Dans son article « Accompagner les encadrants publics pour soutenir leur processus de subjectivation au travail », Valérie Brunel, intervenante psychosociologue, s’appuie sur sa pratique clinique d’intervenante pour établir un constat de souffrance des managers publics. Elle veut toutefois aider les managers publics à occuper une place de sujet, c’est-à -dire à restaurer leur capacité d’agir et leur proposer un dispositif de soutien. Un premier principe pour elle est de s’appuyer sur le collectif de pairs afin de coconstruire de nouvelles valeurs et stratégies. Le second principe consiste à faciliter l’acquisition d’une pensée contextualisée et créative sur leur rôle de manager. Cela nécessite un net changement de regard pour des managers centrés sur l’action et la résolution de problèmes. Une fois de plus la réflexivité sert de « principal adjuvant » à la subjectivation et à l’innovation.

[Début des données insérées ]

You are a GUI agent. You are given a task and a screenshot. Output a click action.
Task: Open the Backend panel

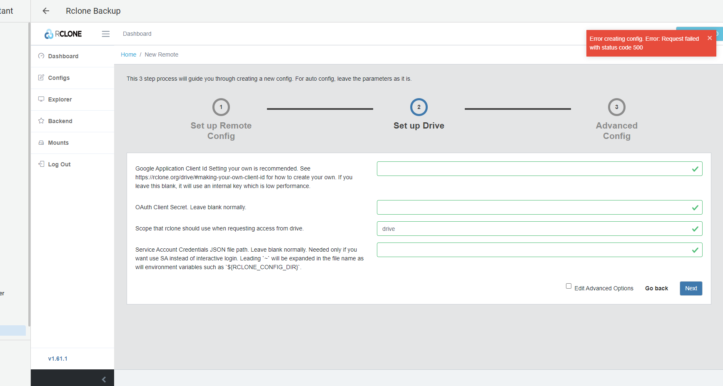pyautogui.click(x=60, y=121)
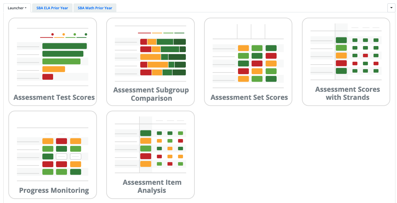Expand the dropdown arrow at top right
Image resolution: width=397 pixels, height=203 pixels.
pyautogui.click(x=391, y=8)
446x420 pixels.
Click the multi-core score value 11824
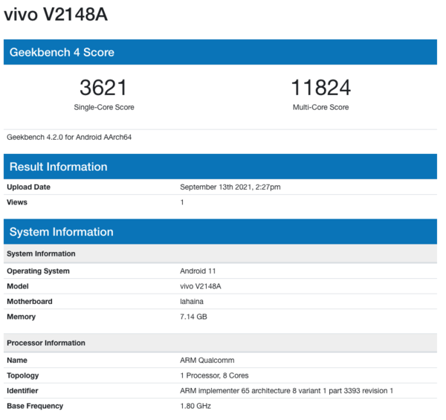[320, 88]
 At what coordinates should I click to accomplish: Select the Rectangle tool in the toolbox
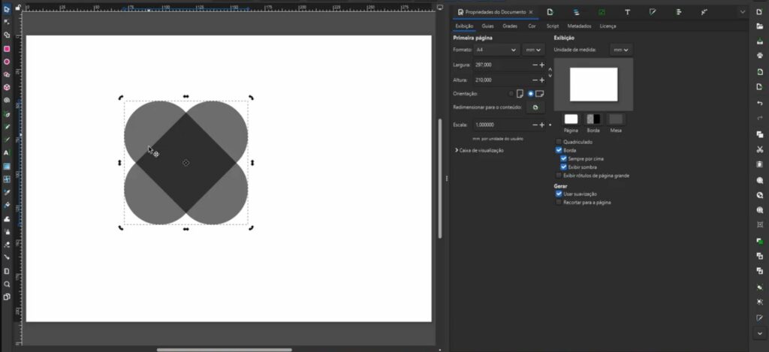(x=7, y=48)
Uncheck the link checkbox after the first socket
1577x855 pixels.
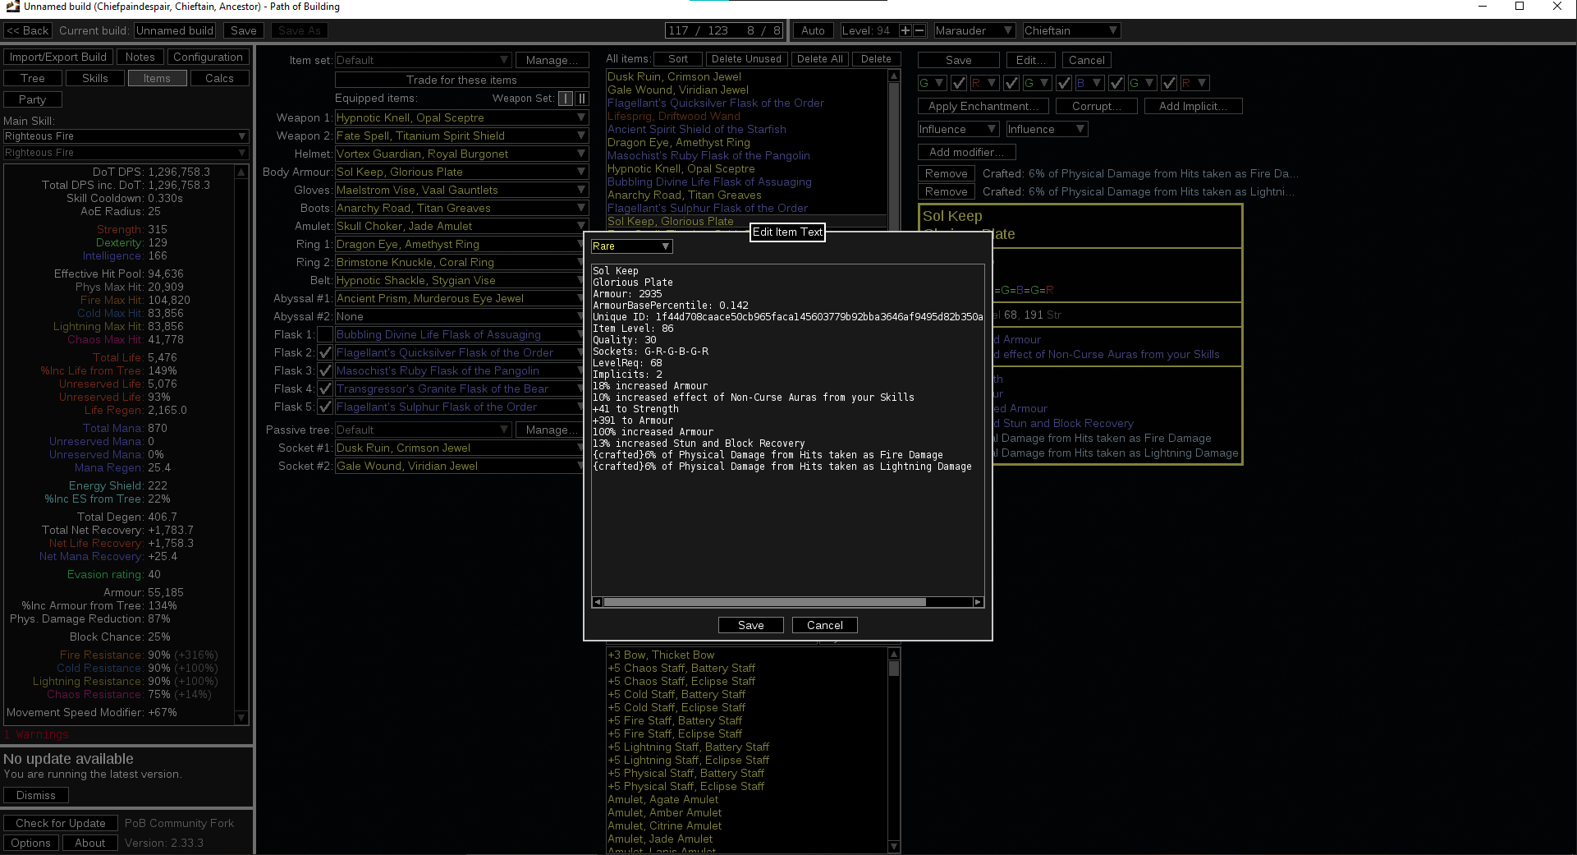click(959, 83)
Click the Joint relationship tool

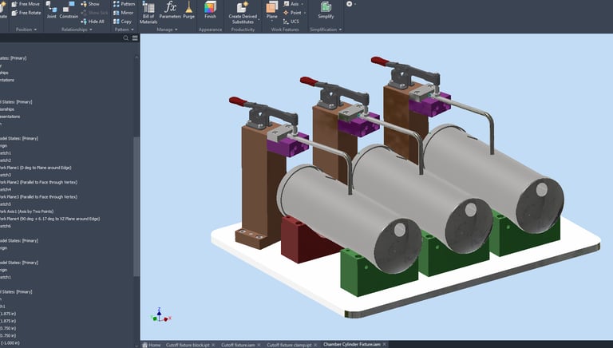51,11

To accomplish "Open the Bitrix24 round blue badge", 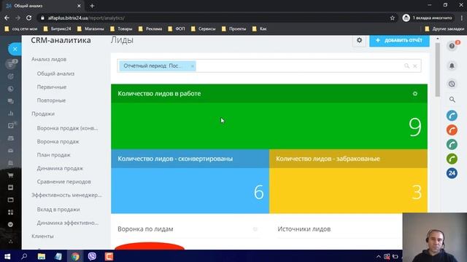I will (x=452, y=173).
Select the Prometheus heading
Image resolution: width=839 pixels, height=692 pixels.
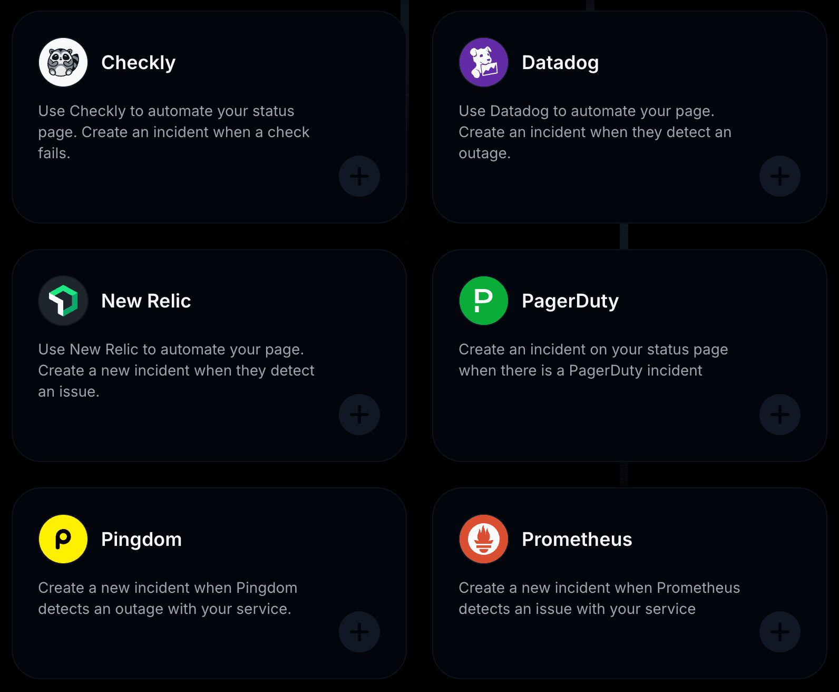[x=577, y=540]
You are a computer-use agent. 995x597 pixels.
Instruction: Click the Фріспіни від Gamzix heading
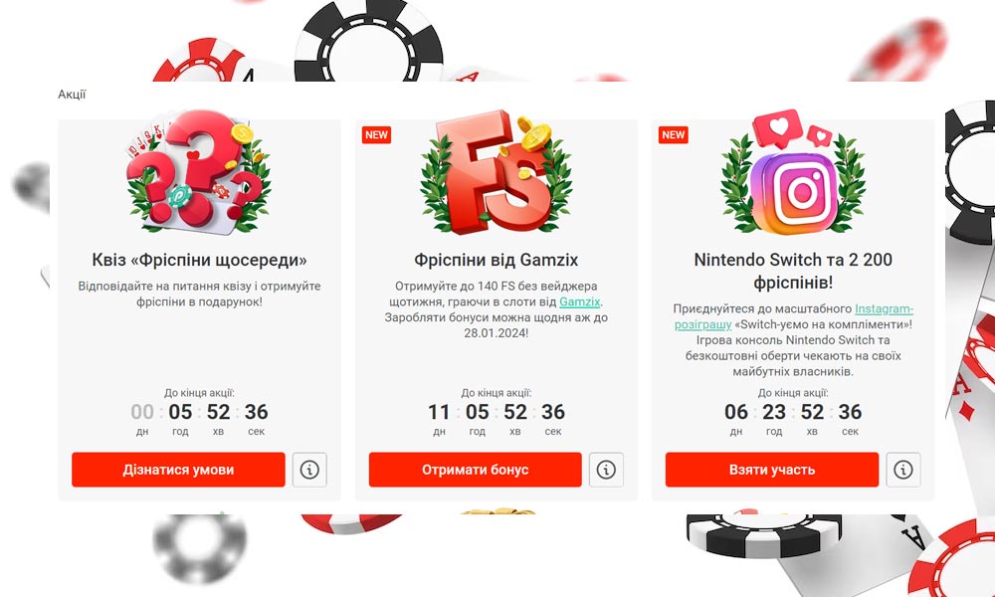point(497,260)
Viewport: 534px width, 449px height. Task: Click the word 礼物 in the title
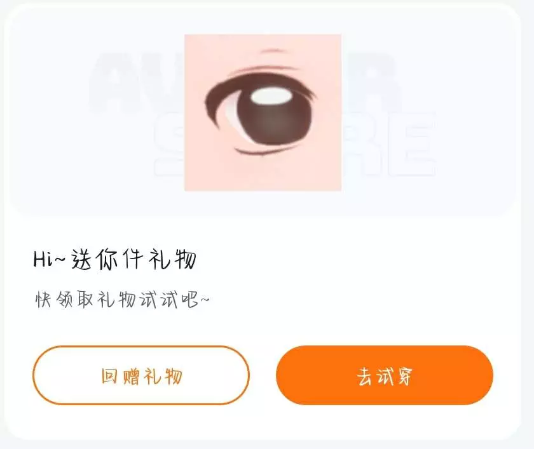coord(172,260)
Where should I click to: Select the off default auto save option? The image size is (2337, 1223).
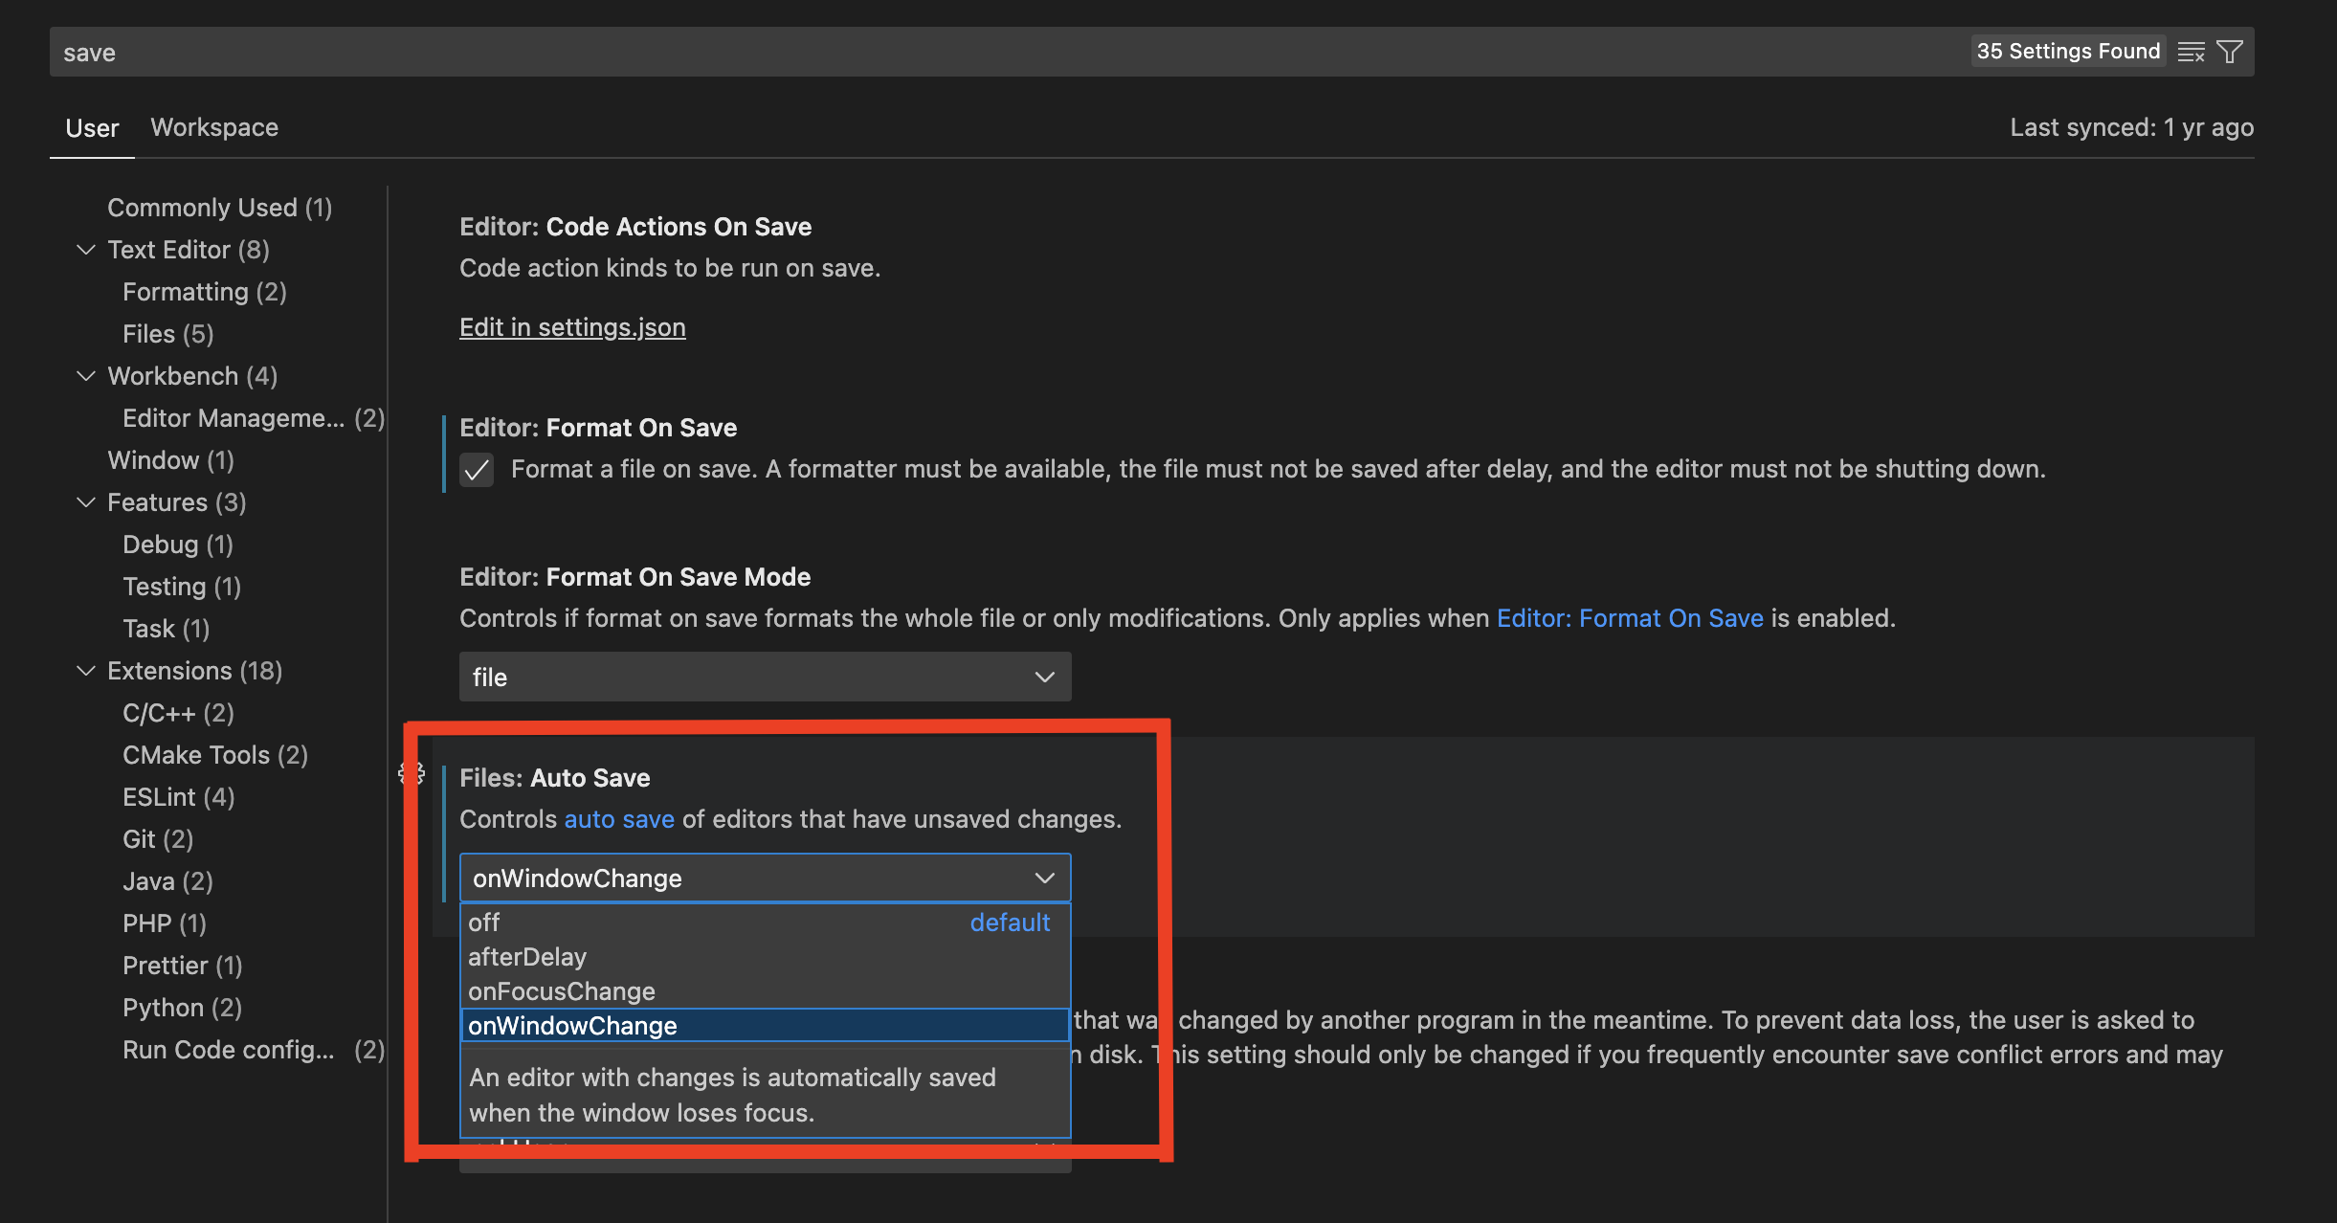(x=484, y=922)
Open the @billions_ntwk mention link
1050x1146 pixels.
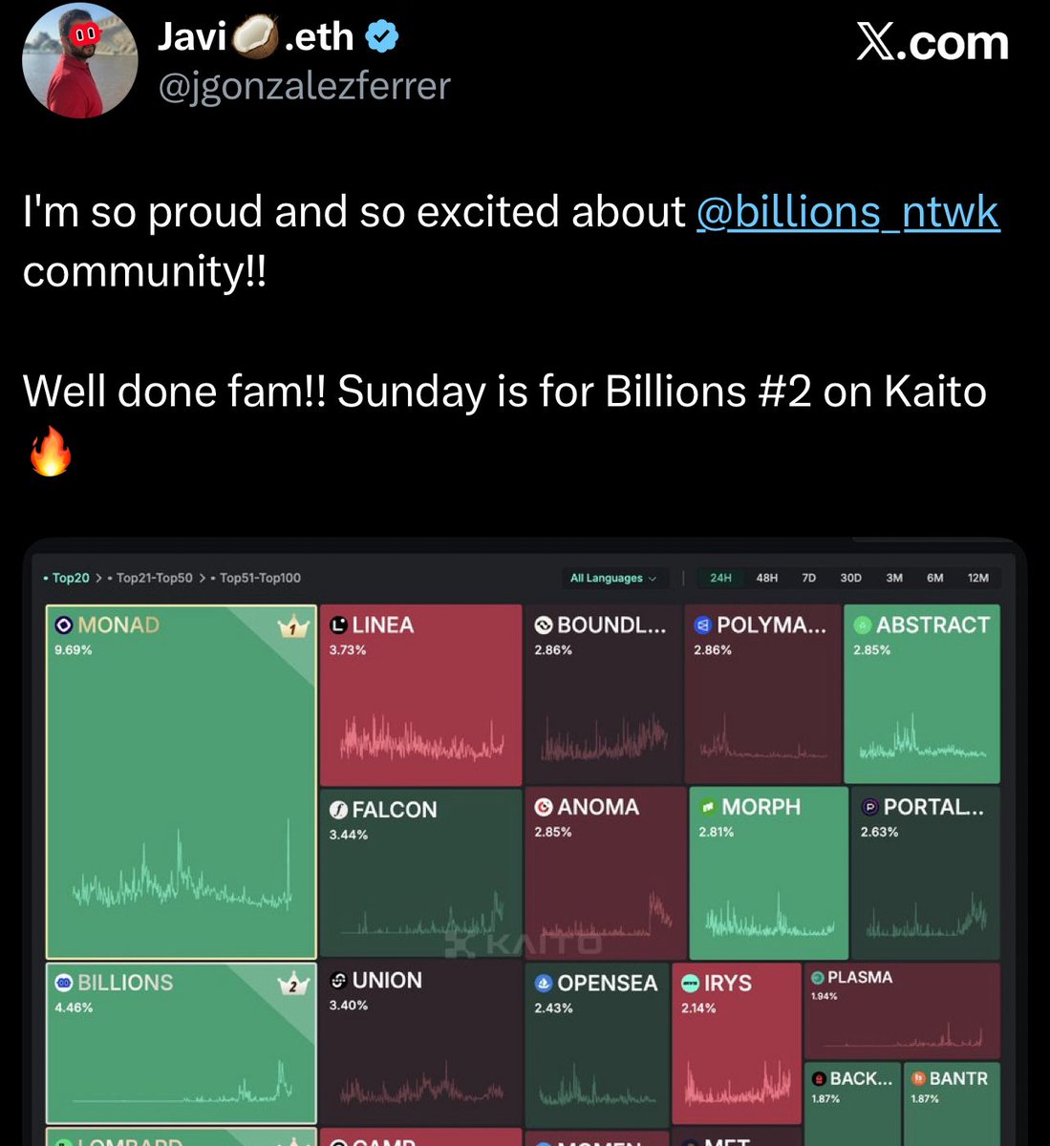tap(847, 212)
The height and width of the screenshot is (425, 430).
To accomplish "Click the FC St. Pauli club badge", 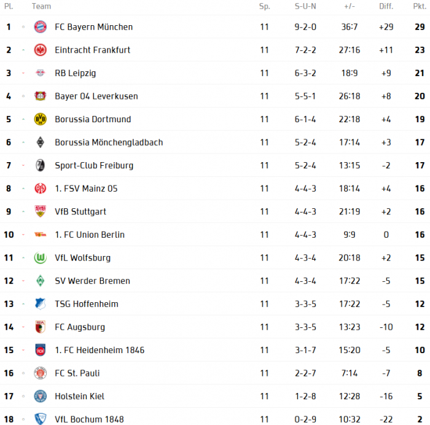I will point(41,373).
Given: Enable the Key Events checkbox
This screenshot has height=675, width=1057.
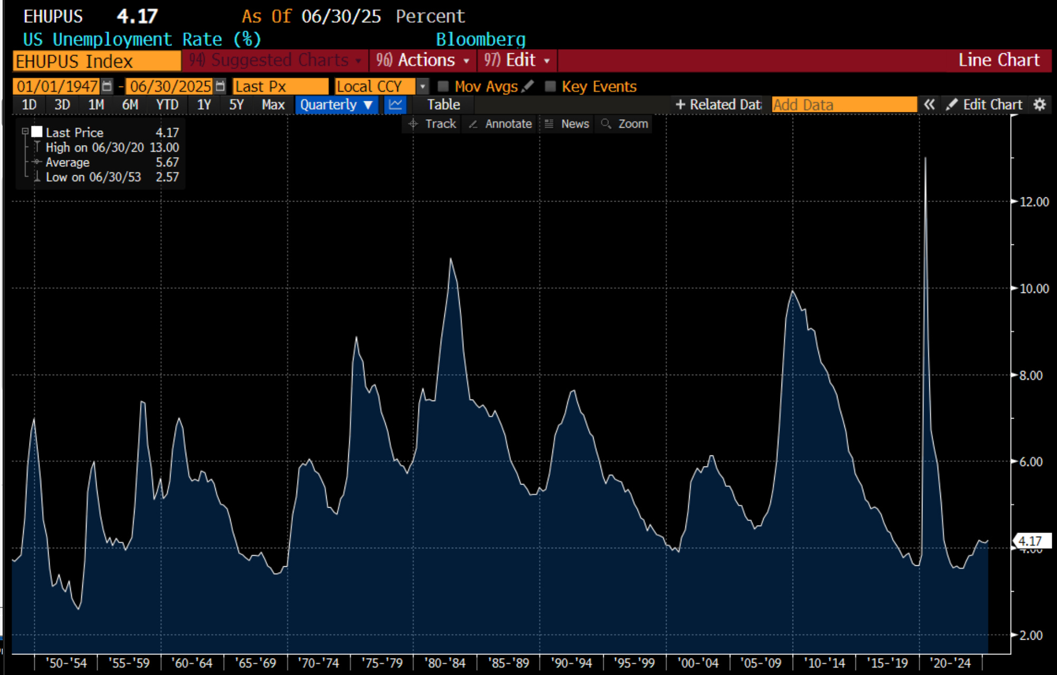Looking at the screenshot, I should [550, 86].
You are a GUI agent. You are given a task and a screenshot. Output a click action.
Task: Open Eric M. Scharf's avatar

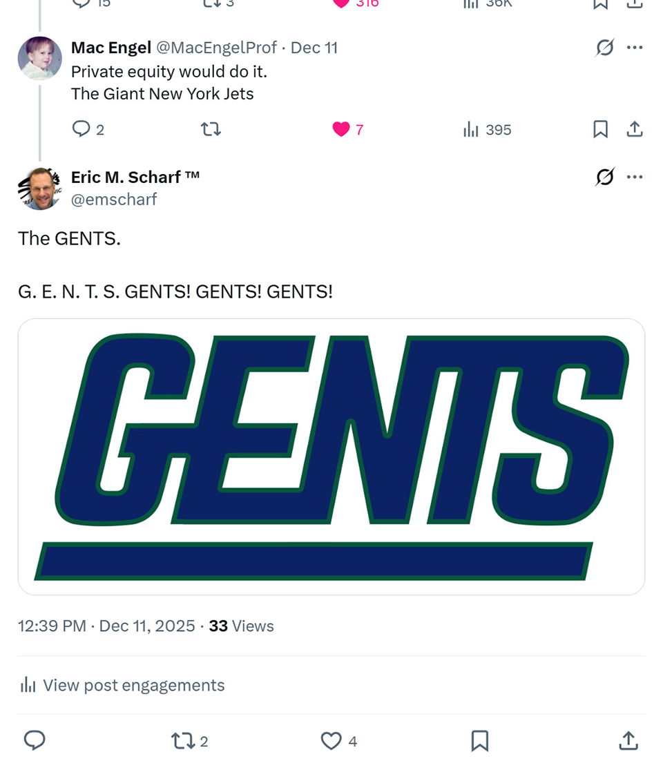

John Cultiaux, Chargé de cours à la Louvain School of Management s’intéresse aux thèmes de la reconnaissance, de la position de victime et de la résistance du sujet critique dans le processus de modernisation des entreprises publiques en Belgique dans son texte « Nouveau management public et sujet critique : enjeux idéologiques, collectifs et subjectifs » (cf. aussi Pyramides n° 10 et 17). L’auteur rappelle le compromis historique conclu entre la dynamique économique pilotée par la recherche du profit et le souci de protection sociale et de solidarité. Il constate que ce compromis a été brisé par la « société hypermoderne » caractérisée par la logique du marché et du profit exclusif.

Le contributeur vise à démontrer qu’un redéploiement de la critique sociale dans l’entreprise (in casu publique) loin d’être un obstacle, est un atout pour l’avènement d’une nouvelle entreprise publique. De fait la stimulation de la critique peut entraîner des effets positifs sur l’engagement de beaucoup de membres du personnel statutaires peu qualifiés qui ont été réduits au silence, empêchés d’exprimer leur expérience et mis en marge du système au prétexte de leur résistance au changement alors que la plupart désirent apporter leur expérience à l’entreprise.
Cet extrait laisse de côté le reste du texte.